Pointing records for text and elements:
— Start —

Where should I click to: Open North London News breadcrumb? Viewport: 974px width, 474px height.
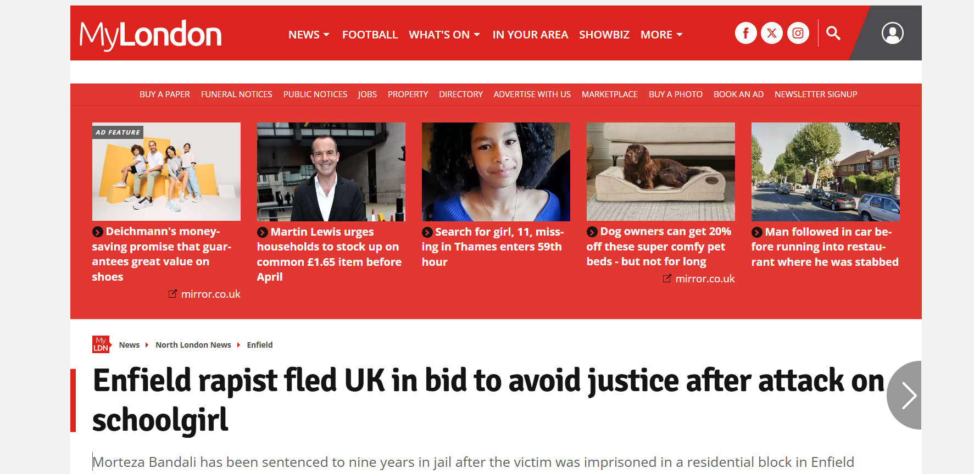[193, 345]
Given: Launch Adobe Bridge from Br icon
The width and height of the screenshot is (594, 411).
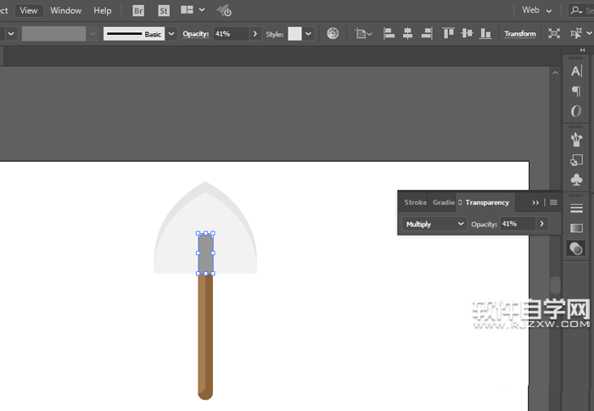Looking at the screenshot, I should [x=138, y=11].
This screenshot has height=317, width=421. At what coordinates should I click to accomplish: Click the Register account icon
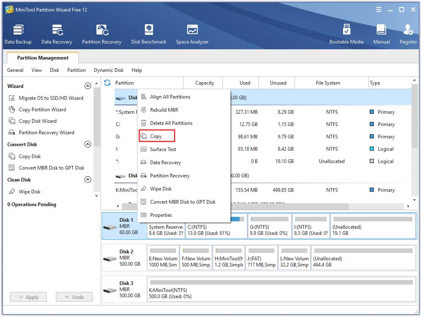(408, 34)
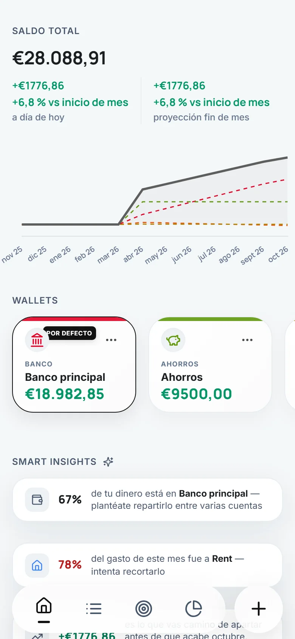Image resolution: width=295 pixels, height=639 pixels.
Task: Open options menu for Banco principal wallet
Action: [111, 340]
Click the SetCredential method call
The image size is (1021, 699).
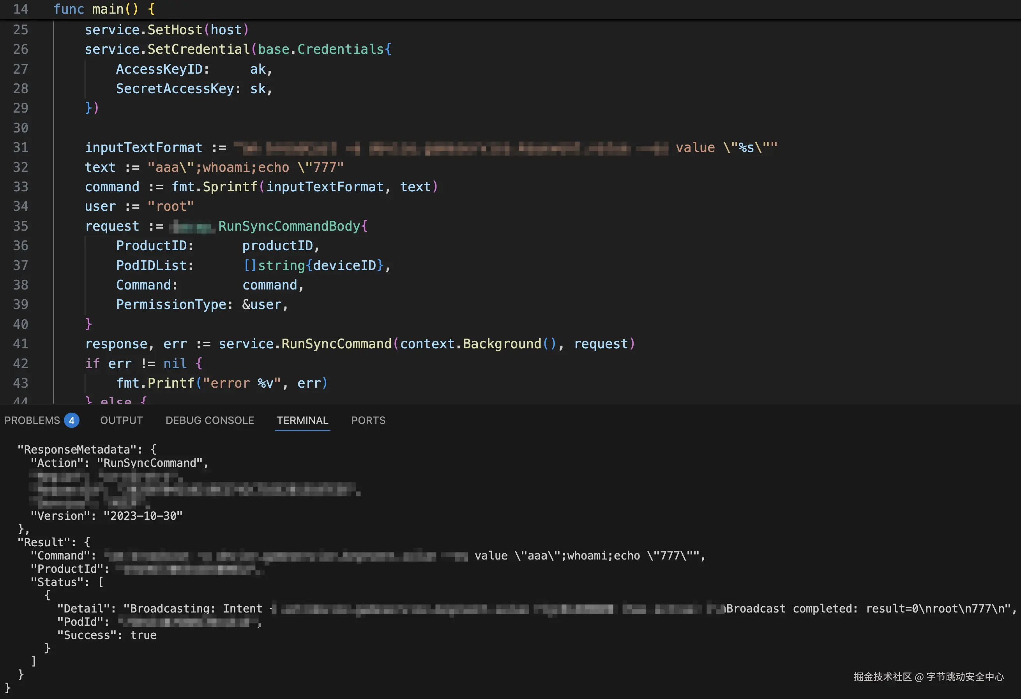tap(198, 49)
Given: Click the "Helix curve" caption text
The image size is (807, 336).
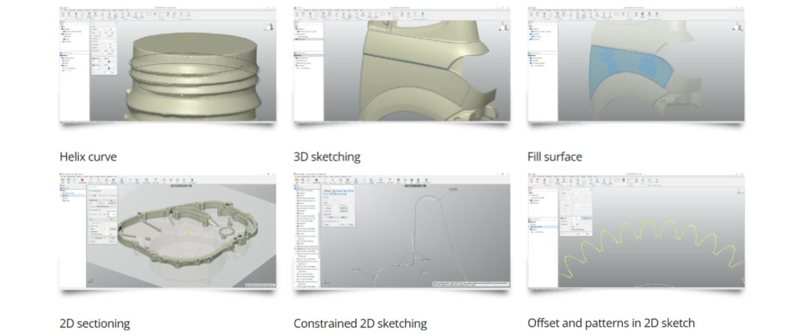Looking at the screenshot, I should coord(88,157).
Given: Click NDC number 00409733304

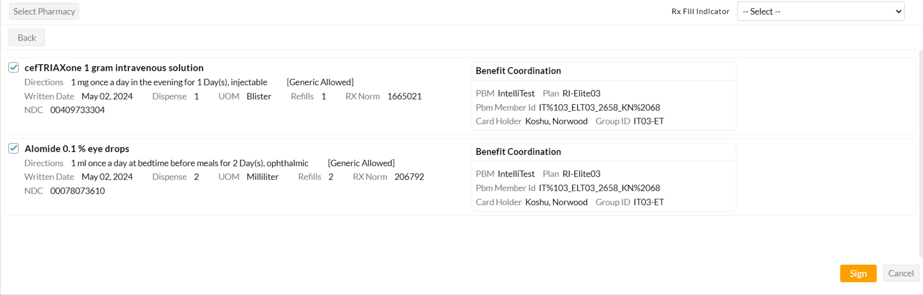Looking at the screenshot, I should [x=78, y=110].
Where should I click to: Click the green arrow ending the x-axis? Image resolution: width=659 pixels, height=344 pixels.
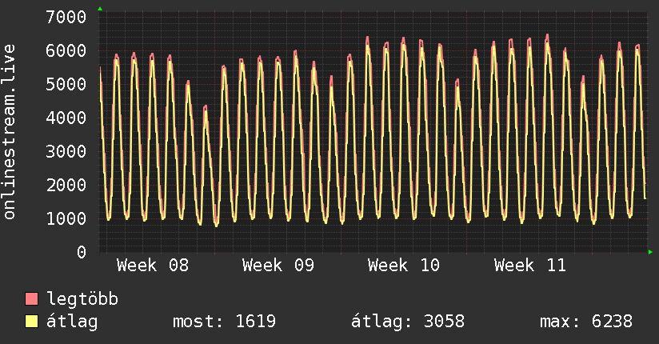(x=651, y=252)
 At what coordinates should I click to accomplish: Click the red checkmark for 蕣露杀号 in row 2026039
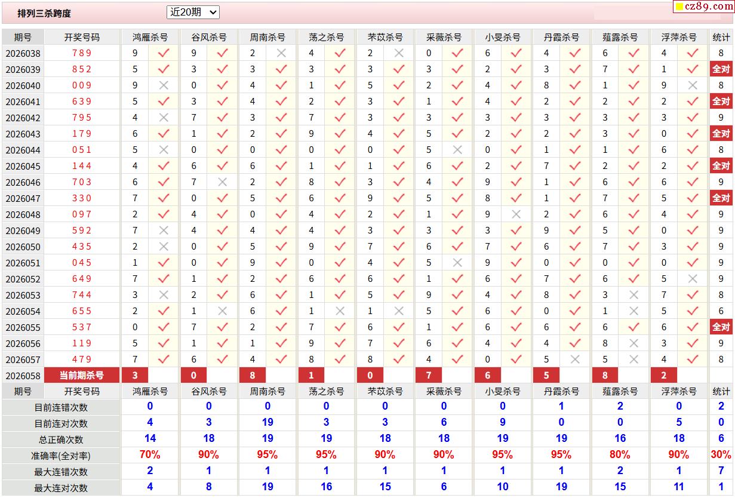[x=634, y=69]
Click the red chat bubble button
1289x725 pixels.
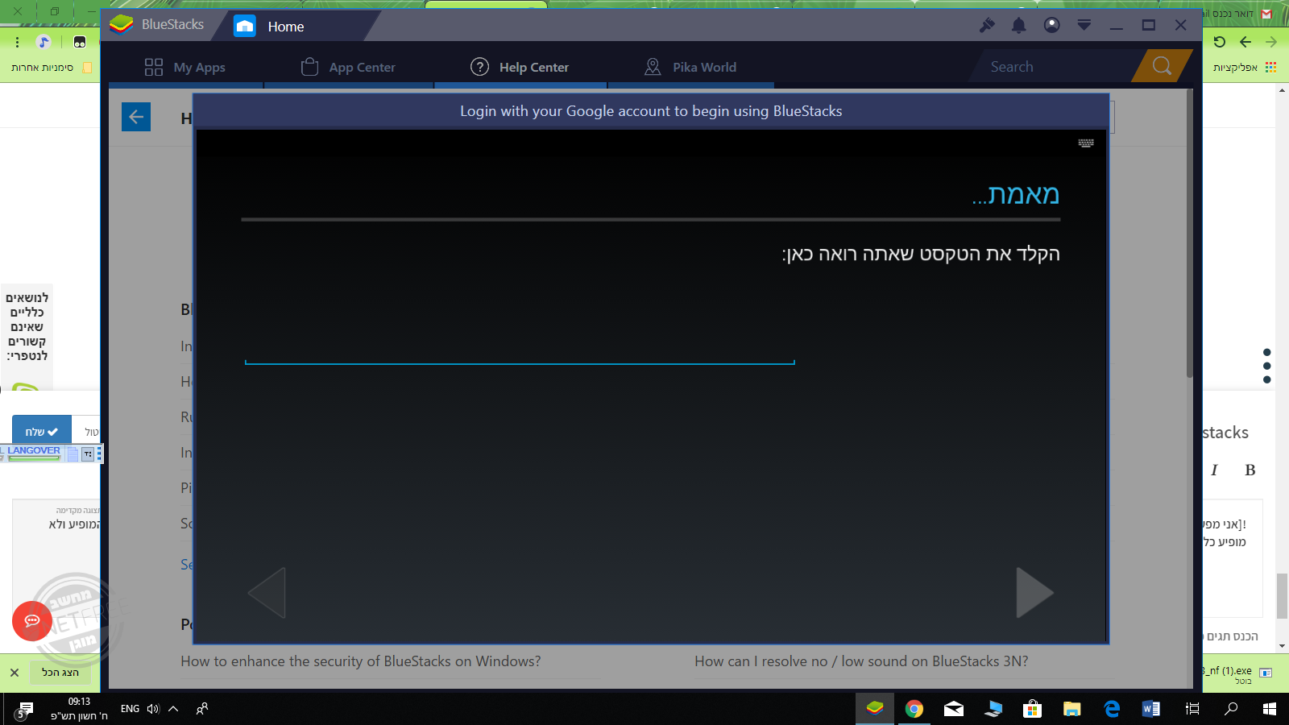coord(32,620)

— End —

#### INSTRUCTION:
Rewrite the records from the start through the line containing "(x=651, y=252)", inclusive, changing "icon" to "symbol" and leaving everything else as it is. Omit the pictures from your answer.

#### SOLUTION FOR THIS PROBLEM:
Where should I click to: Open North London News breadcrumb? Viewport: 974px width, 474px height.
[193, 345]
Given: Launch Adobe Bridge from Br symbol
The width and height of the screenshot is (594, 411).
Looking at the screenshot, I should [x=138, y=11].
This screenshot has height=317, width=421. At what coordinates should I click to accomplish: Click the Register account symbol
(408, 34)
Image resolution: width=295 pixels, height=639 pixels.
Task: Open options menu for Banco principal wallet
Action: [111, 340]
Click the SetCredential method call
The image size is (1021, 699).
tap(198, 49)
Given: Click the "Helix curve" caption text
The image size is (807, 336).
Looking at the screenshot, I should coord(88,157).
Given: Click NDC number 00409733304

Looking at the screenshot, I should [x=78, y=110].
Where should I click to: Click the green arrow ending the x-axis? Image resolution: width=659 pixels, height=344 pixels.
(x=651, y=252)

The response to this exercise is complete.